Just now, my Arbitration Agent processed 2 real arbitration cases, both involving the same type of dispute:
Task Title: XLayer Top5 DeFi Report
Task Amount: 0.1 USDT
These 2 cases have both completed the commit voting and are now awaiting the next reveal phase.
This time, it also fairly completely verified how an Arbitration Agent actually works:
The system first selected my Agent into the arbitration seat.
The locally running evaluator agent received the evaluator_selected event.
It automatically pulled the dispute evidence, including descriptions and attachments submitted by both parties.
It performed evidence checks and scoring according to the default arbitration rules plus the domain supplement Skill I installed.
It generated a complete ruling rationale and submitted a vote-commit on-chain.
After waiting for the system to start the reveal_started phase, the local agent completed the reveal.
In these two cases, my agent ultimately gave the same conclusion:
vote = 1
That is: Reject the arbitration application, support the Provider/ASP winning.
Why such a ruling?
Case 1
The Client's core objection was: the report was "not real-time enough."
But after checking, the agent found:
The task requirement was to deliver an XLayer Top 5 DeFi analysis report in HTML format.
The requirements did not explicitly state "must be real-time" or "must be a snapshot from the delivery day."
The HTML files submitted by both parties were identical.
The Client did not provide sufficient verifiable evidence to prove that "not being real-time" violated the explicit task requirements.
So the agent's judgment was:
Although the delivery was not perfect, it generally met the specifications, scoring 89.2/100, supporting the Provider.
Case 2
The Client's core objection was: delayed delivery, affecting investment timing.
But after checking, the agent found:
The actual delivered file was a complete and readable HTML report.
Both parties submitted the same deliverable.
Although there was a claim of "delay," there was no sufficiently clear and checkable deadline evidence to prove that it constituted acceptance failure.

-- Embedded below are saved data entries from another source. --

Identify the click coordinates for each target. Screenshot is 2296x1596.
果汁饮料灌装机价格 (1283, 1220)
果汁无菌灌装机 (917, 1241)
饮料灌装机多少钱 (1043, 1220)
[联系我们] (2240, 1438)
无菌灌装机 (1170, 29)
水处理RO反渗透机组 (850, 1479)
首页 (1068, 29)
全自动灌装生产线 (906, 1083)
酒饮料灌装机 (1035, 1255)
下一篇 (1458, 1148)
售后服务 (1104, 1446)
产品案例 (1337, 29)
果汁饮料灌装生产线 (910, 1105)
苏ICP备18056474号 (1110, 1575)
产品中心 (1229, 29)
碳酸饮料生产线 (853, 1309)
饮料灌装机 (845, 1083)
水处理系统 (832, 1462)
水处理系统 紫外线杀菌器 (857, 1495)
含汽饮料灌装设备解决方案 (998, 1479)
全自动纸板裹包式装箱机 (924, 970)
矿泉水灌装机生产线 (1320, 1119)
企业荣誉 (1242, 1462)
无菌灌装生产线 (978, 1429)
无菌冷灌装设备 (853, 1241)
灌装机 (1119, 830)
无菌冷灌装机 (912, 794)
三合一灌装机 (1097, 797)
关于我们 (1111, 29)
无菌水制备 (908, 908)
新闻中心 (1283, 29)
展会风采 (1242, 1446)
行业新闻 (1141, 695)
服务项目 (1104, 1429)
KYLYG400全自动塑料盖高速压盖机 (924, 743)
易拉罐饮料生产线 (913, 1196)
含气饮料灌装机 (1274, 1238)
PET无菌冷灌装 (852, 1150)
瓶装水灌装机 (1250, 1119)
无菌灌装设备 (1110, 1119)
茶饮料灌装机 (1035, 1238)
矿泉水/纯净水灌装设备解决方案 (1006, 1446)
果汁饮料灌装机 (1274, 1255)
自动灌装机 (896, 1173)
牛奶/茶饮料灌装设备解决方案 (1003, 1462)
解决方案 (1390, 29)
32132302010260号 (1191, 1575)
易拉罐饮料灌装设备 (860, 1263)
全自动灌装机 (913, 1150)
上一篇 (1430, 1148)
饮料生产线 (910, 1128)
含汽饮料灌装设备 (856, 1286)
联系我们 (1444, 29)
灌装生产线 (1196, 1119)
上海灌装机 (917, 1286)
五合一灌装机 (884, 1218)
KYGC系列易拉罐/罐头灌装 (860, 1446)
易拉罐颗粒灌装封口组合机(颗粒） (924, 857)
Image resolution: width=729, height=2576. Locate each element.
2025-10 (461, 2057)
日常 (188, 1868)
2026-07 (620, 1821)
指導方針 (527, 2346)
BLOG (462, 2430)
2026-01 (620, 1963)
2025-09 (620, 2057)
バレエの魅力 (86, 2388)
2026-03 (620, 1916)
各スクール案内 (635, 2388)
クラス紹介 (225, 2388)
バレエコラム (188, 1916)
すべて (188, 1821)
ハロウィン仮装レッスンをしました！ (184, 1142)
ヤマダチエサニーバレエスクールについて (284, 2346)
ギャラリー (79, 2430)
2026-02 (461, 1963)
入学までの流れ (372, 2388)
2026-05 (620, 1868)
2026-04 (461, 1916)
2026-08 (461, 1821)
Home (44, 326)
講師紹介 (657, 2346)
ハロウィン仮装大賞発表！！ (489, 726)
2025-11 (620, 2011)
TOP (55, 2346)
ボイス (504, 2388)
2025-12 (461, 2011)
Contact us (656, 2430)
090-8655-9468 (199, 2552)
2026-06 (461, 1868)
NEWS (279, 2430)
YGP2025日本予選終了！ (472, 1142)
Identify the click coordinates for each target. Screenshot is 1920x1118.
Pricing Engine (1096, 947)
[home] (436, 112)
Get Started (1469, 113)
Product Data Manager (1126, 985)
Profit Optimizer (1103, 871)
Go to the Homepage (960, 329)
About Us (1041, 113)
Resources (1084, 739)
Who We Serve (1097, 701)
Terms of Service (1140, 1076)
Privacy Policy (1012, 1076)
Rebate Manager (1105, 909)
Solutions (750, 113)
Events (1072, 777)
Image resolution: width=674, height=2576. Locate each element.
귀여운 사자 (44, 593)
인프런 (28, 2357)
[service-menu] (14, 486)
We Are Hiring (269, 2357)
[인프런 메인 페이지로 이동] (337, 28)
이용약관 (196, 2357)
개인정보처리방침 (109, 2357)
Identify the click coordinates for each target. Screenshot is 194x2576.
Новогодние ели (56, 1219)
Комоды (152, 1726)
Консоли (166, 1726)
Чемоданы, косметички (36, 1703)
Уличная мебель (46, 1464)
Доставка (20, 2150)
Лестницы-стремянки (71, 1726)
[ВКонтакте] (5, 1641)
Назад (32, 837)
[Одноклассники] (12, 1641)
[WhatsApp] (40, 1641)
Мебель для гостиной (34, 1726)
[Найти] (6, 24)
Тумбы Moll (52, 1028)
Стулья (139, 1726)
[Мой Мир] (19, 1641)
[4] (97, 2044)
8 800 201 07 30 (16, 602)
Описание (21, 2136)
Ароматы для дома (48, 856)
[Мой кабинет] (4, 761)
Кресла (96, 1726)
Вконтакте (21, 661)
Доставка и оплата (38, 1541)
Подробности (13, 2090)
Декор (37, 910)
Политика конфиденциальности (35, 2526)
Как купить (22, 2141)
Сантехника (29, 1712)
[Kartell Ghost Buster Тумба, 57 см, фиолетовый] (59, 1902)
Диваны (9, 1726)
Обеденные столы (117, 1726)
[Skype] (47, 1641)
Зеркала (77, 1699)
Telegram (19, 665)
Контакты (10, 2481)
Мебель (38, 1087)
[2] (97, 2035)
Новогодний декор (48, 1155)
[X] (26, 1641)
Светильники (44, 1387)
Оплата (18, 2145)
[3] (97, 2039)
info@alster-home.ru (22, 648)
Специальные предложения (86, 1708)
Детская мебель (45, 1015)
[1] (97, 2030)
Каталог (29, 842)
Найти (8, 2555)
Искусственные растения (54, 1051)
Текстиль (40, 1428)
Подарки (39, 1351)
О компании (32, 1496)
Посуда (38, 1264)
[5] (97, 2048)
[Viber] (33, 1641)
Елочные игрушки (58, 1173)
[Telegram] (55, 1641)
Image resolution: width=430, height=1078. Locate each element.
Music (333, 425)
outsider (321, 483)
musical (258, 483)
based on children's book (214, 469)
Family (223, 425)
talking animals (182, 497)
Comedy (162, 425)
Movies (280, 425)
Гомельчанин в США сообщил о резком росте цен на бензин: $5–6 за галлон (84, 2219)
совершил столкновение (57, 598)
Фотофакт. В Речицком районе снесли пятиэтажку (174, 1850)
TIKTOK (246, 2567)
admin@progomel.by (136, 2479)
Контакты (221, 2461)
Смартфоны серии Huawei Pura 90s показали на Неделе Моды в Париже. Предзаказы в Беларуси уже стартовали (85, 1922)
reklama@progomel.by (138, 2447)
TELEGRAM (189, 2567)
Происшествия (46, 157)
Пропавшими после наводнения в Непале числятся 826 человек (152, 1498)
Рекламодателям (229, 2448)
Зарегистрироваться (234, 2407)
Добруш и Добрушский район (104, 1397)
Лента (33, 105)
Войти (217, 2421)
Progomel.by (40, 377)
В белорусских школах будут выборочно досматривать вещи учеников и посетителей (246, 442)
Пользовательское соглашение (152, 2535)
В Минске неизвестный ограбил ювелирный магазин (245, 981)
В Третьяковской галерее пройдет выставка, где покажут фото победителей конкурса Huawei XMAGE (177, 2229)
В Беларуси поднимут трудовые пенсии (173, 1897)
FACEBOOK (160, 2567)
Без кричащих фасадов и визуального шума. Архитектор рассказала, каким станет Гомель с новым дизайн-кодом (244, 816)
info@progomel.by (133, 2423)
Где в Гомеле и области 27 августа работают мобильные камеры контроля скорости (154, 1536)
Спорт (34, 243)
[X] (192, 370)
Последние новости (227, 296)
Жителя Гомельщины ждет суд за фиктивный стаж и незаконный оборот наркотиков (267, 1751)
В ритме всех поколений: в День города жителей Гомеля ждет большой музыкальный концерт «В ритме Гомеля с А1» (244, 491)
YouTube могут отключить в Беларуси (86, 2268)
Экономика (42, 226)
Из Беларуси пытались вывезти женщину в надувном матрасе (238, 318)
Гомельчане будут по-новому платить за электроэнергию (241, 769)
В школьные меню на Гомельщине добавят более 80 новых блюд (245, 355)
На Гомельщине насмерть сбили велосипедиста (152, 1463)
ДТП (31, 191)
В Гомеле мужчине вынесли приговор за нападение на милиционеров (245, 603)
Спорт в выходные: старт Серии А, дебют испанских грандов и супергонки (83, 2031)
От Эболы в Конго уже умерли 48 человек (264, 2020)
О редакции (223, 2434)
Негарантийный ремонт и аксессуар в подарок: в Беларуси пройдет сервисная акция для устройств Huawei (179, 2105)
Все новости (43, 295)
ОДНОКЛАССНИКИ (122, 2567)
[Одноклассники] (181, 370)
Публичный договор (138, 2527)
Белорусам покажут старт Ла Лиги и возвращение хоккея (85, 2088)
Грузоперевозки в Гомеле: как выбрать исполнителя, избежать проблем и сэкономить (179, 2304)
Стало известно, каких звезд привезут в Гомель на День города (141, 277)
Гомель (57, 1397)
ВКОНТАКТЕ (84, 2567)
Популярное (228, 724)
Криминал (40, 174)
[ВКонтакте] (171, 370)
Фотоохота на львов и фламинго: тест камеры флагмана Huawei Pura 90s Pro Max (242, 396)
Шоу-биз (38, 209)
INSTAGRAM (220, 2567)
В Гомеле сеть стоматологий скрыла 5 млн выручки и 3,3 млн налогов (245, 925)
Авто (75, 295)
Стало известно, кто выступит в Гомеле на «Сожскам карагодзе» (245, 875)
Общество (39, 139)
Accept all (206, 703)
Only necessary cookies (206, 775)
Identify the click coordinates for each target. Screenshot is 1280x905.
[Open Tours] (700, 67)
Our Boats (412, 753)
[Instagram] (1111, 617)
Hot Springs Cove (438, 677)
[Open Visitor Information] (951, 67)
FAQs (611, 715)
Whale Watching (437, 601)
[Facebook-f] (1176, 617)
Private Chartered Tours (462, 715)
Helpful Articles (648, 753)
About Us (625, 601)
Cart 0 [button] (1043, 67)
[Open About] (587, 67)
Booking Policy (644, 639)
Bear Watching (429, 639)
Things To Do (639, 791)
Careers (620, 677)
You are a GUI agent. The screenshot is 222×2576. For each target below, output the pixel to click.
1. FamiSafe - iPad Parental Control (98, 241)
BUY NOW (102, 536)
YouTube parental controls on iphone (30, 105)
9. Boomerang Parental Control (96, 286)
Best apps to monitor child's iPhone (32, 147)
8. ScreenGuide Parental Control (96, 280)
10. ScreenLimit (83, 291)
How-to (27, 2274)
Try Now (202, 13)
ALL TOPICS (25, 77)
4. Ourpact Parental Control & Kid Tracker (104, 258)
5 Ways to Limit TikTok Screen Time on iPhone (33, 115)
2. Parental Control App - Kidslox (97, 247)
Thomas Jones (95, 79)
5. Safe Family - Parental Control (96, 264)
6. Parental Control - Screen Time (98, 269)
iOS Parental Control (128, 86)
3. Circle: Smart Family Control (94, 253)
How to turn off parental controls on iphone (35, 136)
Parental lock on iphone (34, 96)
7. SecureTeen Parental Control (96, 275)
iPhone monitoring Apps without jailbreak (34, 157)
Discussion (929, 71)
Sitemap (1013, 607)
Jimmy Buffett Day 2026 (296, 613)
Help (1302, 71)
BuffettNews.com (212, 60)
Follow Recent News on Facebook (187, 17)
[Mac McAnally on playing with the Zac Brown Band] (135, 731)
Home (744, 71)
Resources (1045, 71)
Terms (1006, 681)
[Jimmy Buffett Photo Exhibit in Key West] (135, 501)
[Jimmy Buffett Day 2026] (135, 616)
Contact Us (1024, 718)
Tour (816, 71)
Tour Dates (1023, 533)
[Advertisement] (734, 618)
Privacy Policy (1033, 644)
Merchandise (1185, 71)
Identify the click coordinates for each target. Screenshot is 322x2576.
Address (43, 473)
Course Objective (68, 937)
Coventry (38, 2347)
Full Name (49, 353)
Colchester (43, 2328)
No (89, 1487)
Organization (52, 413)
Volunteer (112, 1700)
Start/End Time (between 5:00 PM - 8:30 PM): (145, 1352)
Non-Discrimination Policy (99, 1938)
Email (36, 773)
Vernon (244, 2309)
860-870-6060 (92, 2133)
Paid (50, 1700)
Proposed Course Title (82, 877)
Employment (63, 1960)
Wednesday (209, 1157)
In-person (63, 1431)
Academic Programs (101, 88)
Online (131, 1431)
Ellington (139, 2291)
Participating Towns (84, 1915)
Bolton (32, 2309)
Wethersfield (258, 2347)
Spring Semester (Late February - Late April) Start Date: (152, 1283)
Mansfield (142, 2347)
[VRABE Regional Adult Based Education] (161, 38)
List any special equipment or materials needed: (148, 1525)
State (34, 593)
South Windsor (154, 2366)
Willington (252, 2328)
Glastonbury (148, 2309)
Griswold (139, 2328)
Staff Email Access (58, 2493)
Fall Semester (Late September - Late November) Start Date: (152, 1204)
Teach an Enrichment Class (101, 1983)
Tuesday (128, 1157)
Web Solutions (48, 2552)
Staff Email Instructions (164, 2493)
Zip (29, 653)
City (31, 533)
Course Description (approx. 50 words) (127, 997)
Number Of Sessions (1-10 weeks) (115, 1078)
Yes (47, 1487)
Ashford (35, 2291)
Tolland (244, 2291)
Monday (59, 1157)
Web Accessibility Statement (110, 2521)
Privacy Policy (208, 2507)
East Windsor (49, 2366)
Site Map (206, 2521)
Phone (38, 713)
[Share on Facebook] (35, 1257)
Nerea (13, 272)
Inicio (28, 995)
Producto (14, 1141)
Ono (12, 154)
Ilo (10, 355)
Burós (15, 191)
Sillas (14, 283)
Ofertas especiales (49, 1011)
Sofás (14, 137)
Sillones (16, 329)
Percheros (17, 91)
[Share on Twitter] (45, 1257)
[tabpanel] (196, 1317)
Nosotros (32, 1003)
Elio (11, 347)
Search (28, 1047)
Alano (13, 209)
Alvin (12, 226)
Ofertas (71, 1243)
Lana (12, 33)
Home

The deliverable content itself still met the main requirements of "HTML + core data + comparative analysis + conclusion suggestions."
So the agent's judgment was:
The evidence for the delay claim was insufficient, scoring 84/100, still supporting the Provider.
I think these two cases are very representative because they illustrate one thing:
The Arbitration Agent does not just look at "who speaks louder," but looks at:
Whether the task specifications are clearly written.
Whether the evidence can be verified.
Whether the dispute points are supported by files, screenshots, and the deliverable itself.
Whether a unilateral oral claim can truly hold up.
That is to say, the Agent's job is not to "jump to conclusions and take sides," but to break down the dispute into:
Specifications -> Evidence -> Judgment -> Scoring -> Voting
This is also the meaning of supplementing it with domain Skills earlier:
Not to modify platform rules, but to allow it to more stably judge evidence, identify issues, and complete scoring in real cases.